** START Exercise data **

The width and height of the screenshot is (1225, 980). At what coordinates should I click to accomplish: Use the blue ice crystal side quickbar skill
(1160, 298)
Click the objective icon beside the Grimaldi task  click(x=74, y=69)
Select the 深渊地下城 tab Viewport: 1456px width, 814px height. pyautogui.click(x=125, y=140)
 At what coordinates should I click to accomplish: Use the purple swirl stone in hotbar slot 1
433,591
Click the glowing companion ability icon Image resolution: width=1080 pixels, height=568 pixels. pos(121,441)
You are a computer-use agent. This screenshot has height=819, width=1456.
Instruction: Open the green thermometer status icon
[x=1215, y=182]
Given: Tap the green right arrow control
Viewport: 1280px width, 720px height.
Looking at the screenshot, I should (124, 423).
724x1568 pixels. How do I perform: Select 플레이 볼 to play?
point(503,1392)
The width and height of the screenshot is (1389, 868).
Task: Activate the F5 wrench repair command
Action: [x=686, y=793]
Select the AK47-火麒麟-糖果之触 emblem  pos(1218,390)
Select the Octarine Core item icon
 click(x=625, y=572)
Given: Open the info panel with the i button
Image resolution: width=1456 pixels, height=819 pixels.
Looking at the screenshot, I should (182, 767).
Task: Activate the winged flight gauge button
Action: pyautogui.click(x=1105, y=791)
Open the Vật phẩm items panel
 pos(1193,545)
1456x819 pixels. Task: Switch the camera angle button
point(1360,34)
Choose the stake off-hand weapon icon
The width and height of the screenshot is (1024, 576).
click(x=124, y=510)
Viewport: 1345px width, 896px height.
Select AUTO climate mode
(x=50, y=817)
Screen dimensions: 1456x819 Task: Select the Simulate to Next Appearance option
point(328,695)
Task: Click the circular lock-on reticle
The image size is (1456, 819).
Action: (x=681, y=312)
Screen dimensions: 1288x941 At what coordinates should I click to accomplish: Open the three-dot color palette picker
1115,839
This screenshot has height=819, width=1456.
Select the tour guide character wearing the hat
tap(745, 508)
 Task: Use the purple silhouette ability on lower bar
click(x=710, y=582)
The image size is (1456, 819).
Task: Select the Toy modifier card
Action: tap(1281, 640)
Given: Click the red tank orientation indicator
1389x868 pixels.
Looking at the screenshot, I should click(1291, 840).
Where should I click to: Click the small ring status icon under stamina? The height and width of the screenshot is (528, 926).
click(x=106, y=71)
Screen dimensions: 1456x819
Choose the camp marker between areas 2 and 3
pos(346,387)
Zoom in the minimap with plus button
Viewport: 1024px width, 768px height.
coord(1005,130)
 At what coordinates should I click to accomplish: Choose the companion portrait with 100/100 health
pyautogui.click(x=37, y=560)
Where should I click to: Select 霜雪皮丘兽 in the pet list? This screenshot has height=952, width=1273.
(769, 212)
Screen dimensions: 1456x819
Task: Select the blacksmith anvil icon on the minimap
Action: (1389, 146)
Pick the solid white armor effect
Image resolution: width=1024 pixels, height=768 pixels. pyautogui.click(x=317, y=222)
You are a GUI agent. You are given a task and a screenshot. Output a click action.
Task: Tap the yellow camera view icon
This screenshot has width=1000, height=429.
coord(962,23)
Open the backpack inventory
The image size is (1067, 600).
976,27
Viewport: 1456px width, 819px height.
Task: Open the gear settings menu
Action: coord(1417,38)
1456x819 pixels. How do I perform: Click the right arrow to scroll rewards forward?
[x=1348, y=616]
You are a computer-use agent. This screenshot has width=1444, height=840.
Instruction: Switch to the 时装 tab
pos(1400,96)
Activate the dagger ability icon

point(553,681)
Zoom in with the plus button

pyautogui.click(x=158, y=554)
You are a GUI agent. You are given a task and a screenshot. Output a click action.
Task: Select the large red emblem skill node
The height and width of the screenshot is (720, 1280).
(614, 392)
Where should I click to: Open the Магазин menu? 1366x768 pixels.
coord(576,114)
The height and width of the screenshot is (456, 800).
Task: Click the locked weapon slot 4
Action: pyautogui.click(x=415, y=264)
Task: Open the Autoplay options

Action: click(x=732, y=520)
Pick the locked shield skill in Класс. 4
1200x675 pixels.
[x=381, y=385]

** END Exercise data **

◆ **The exercise**
Put the lines of the material into a numbered list, from the line with "has width=1444, height=840." through the last line, both included, leaving out blank lines.

◆ **Output below**
1. You are a computer-use agent. This screenshot has width=1444, height=840.
2. Instruction: Switch to the 时装 tab
3. pos(1400,96)
4. Activate the dagger ability icon
5. point(553,681)
6. Zoom in with the plus button
7. pyautogui.click(x=158, y=554)
8. You are a GUI agent. You are given a task and a screenshot. Output a click action.
9. Task: Select the large red emblem skill node
10. The height and width of the screenshot is (720, 1280).
11. (614, 392)
12. Where should I click to: Open the Магазин menu? 1366x768 pixels.
13. coord(576,114)
14. The height and width of the screenshot is (456, 800).
15. Task: Click the locked weapon slot 4
16. Action: pyautogui.click(x=415, y=264)
17. Task: Open the Autoplay options
18. Action: click(x=732, y=520)
19. Pick the locked shield skill in Класс. 4
20. 1200x675 pixels.
21. [x=381, y=385]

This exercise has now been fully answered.